The plan does not clearly commit to M-A as the mechanism. It should, because that is the mechanism α-7 is actually testing.
---
## IMP
### IMP-1 — `request_data` vs per-context scope: counter must be per-context, not global
The plan puts `timestamp_counter` in `request_data` (driver-global). If two contexts decode concurrently (unlikely for the campaign, common in real applications), they share the counter and timestamps collide within a single context's DPB. The counter should live in `object_context` and be initialised in `CreateContext`. For the 3-frame campaign test this is irrelevant, but the plan claims 18,500-year production safety while leaving a multi-context collision.
### IMP-2 — VP9 test clip inter-frame status must be verified before claiming regression safety
Run `ffprobe -show_frames vp9_clip.ivf | grep pict_type` (or the equivalent) to confirm whether the VP9 regression clip exercises P-frames at the rkvdec libva path.
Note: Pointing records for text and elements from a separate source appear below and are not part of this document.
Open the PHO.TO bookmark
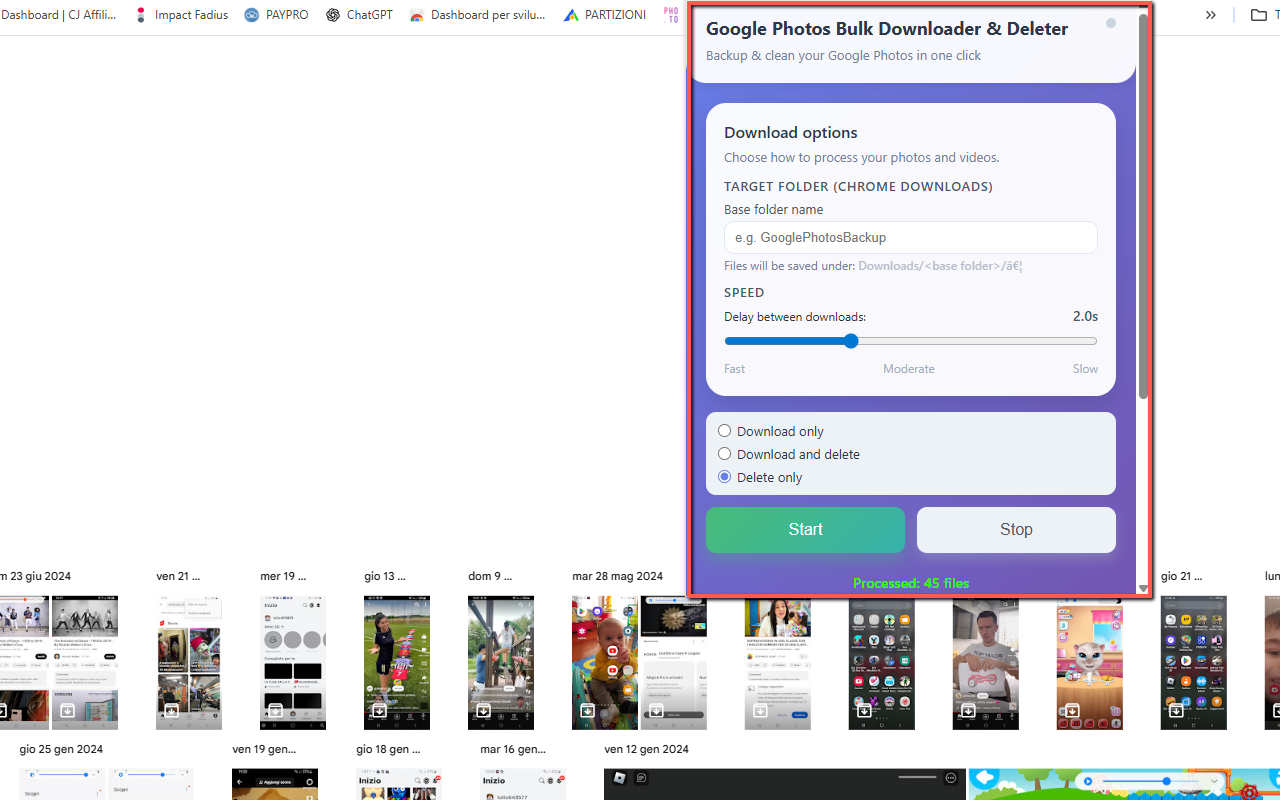The image size is (1280, 800). click(671, 14)
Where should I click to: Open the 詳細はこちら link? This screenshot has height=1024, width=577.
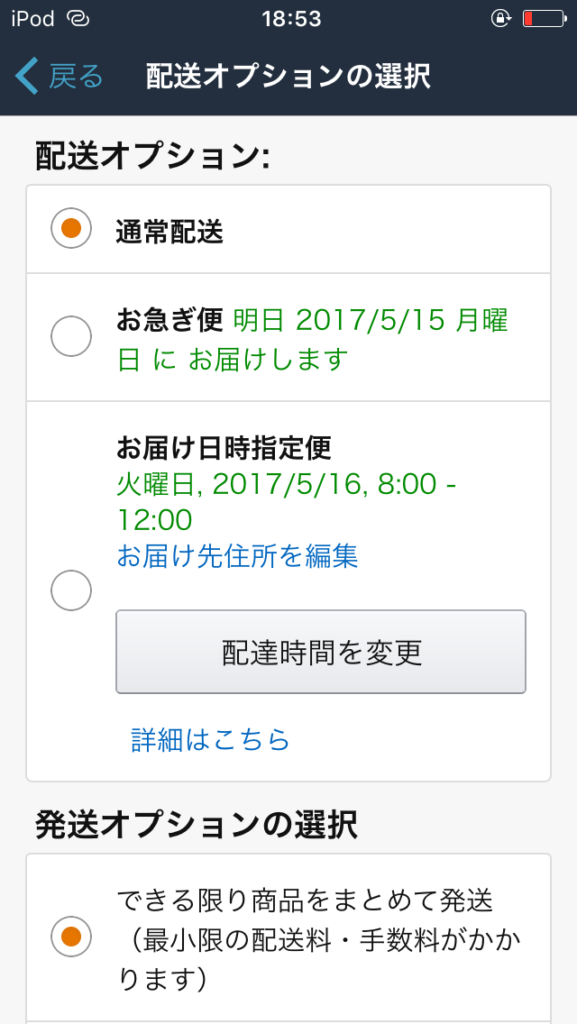(x=211, y=739)
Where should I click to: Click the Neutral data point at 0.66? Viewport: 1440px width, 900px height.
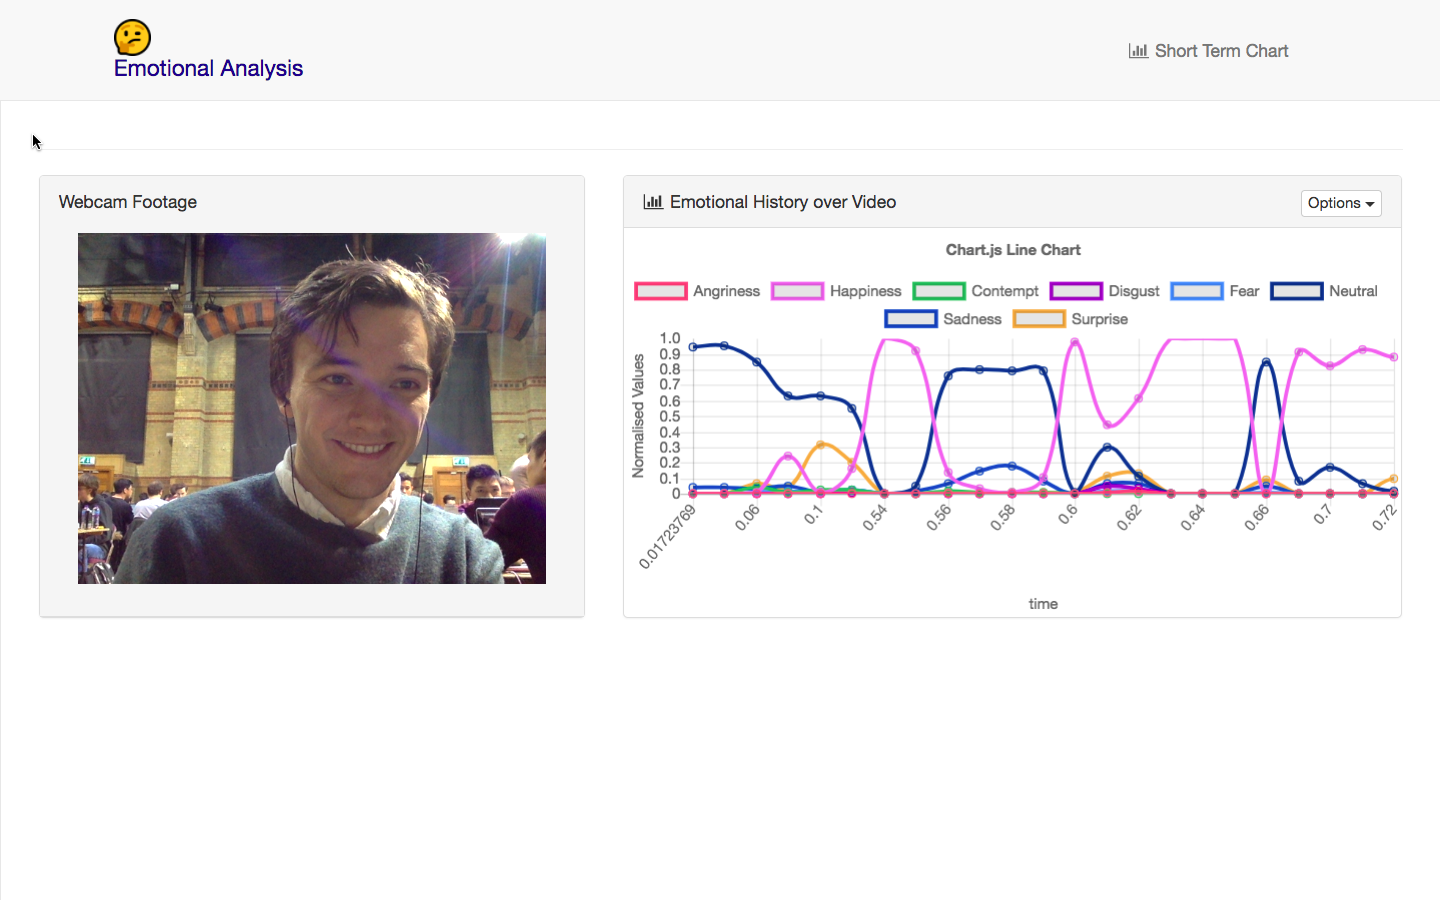point(1267,363)
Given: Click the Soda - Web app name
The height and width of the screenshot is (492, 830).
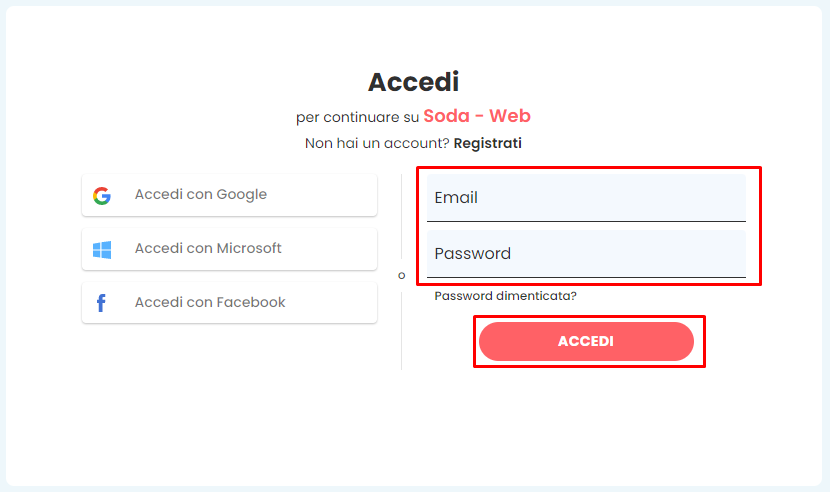Looking at the screenshot, I should [477, 115].
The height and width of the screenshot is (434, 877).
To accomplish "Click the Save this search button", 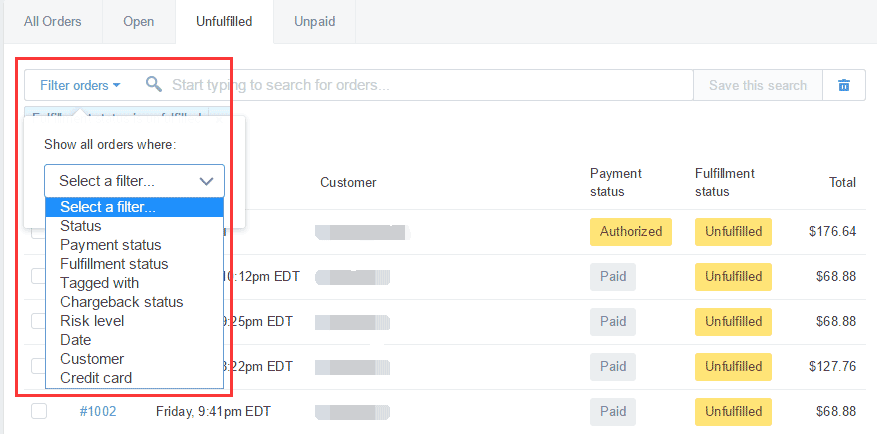I will 757,85.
If it does and still PASSes, that is definitive evidence against magnitude being the root cause, and α-7 should be downgraded to "worth trying, but expected to fail".
---
## MIN
### MIN-1 — Strace QUERYBUF cross-check as a cheaper pre-build diagnostic
Before rebuilding, a 2-line strace filter on an existing run can confirm whether the CAPTURE buffer's stored timestamp (after `V4L2_BUF_FLAG_TIMESTAMP_COPY`) matches the OUTPUT QBUF timestamp at the kernel level. If it does not match, M-B is real and α-7 fixes nothing. This can save a build cycle.
### MIN-2 — `tv_sec = counter / 1e6`, `tv_usec = counter % 1e6` is fine but add a comment
The wrap-safe form in the plan is correct. Add a one-line comment that `tv_usec < 1,000,000` is maintained by construction, to document why the modulus is 1e6 and not USEC_PER_SEC (they are equal, but the intent is not obvious).
---
## Summary
**One plan-level blocker (CRIT-1):** the VP9/MPEG-2 working-today evidence contradicts the hypothesis. Resolve by auditing whether those codecs' PASS clips use inter-frame decode under libva, before committing Phase 6 resources. If they do use inter-frame decode and still PASS, α-7 is a low-probability fix — document that and proceed anyway (it's only 10 LOC), but Phase 7 PARTIAL is the expected outcome and iter10 should pivot to kernel-side investigation (M-A: overflow in `vb2_find_buffer_by_timestamp`). If the clips are all-keyframes, CRIT-1 dissolves.
**CRIT-2** is an analytical sharpening, not a plan-killer: M-C is ruled out; M-A is the live mechanism; the plan should say so explicitly.